Cet ultramarin, bien belle épreuve qui se mérite. Faut vraiment aller la chercher. Pas facile à gérer quand on découvre le parcours pour la première fois. Une météo sympa, une organisation à la hauteur. Des bénévoles dans des endroits paumés pour sécuriser des passages. Un parcours cohérent qui a un sens. Une grande variété de paysages avec parfois de monstrueuses maisons. Du calme, du contact avec la nature, des couleurs, des ambiances, et l’immense plaisir de courir à deux. Que pourrait demander de plus le peuple. Pas grand chose ? Ah si : Le sublime tee-shirt légèrement plus grand, aux dires de certains même si le mien me va parfaitement et un meilleur taux d’arrivants mais là, la balle est dans le camp des coureurs.
Kenavo
7 commentaires
Commentaire de frankek posté le 07-07-2008 à 19:11:00
super réçit et avec de superbes photos ! vraiment chapeau pour votre raid ! c'est très fort !!!

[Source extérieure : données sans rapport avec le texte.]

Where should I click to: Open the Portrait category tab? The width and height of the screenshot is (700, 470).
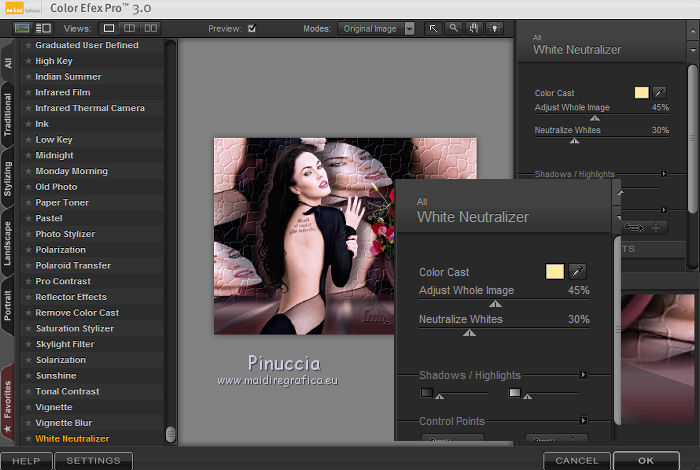point(8,301)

Commentaire de L'Castor Junior posté le 07-07-2008 à 20:56:00
Superbe récit : bravo pour votre course à deux, et pour toutes ces photos que je n'ai pas prises après Auray.
A bientôt !
Commentaire de canard49 posté le 07-07-2008 à 23:43:00
Merci pour ce très beau récit,
Les photos complètent la belle collection disponible chez les kikoureurs et elles illustrent bien l'âme de l'ultra marin. Votre course à deux est un réel exploit quand on connait les difficultés de ce type d'effort et puis on ne ressent à aucun moment d'envie d'abandonner mais juste une lassitude maitrisée...
Votre Raison peut donner des idées à d'autres runners qui voudraient se lancer sur ce tour du golfe.
canard49
Commentaire de Zeb posté le 08-07-2008 à 10:54:00
Bonjour,
Voilà encore un récit qui va donner des idées à pas mal de candidats...avec de superbes photos.
Bravos à vous deux...
Commentaire de robin posté le 08-07-2008 à 13:33:00
Merci pour le CR ! Plein de souvenirs qui remontent !
Bonne récup à vous deux
Commentaire de BENIBENI posté le 10-07-2008 à 12:00:00
Merci pour ton Cr et bravo à vous 2 ! C'est que c'est beau et c'est vrai que c'est dure même si c'est pas la montagne !
Commentaire de tabuki posté le 10-07-2008 à 20:50:00
super recit. Ca donne envie et en même temps ça impressionne. Bravo à vous deux pour cette determination et ce bonheur dont vous nous faites part. Merci pour ces superbes photos.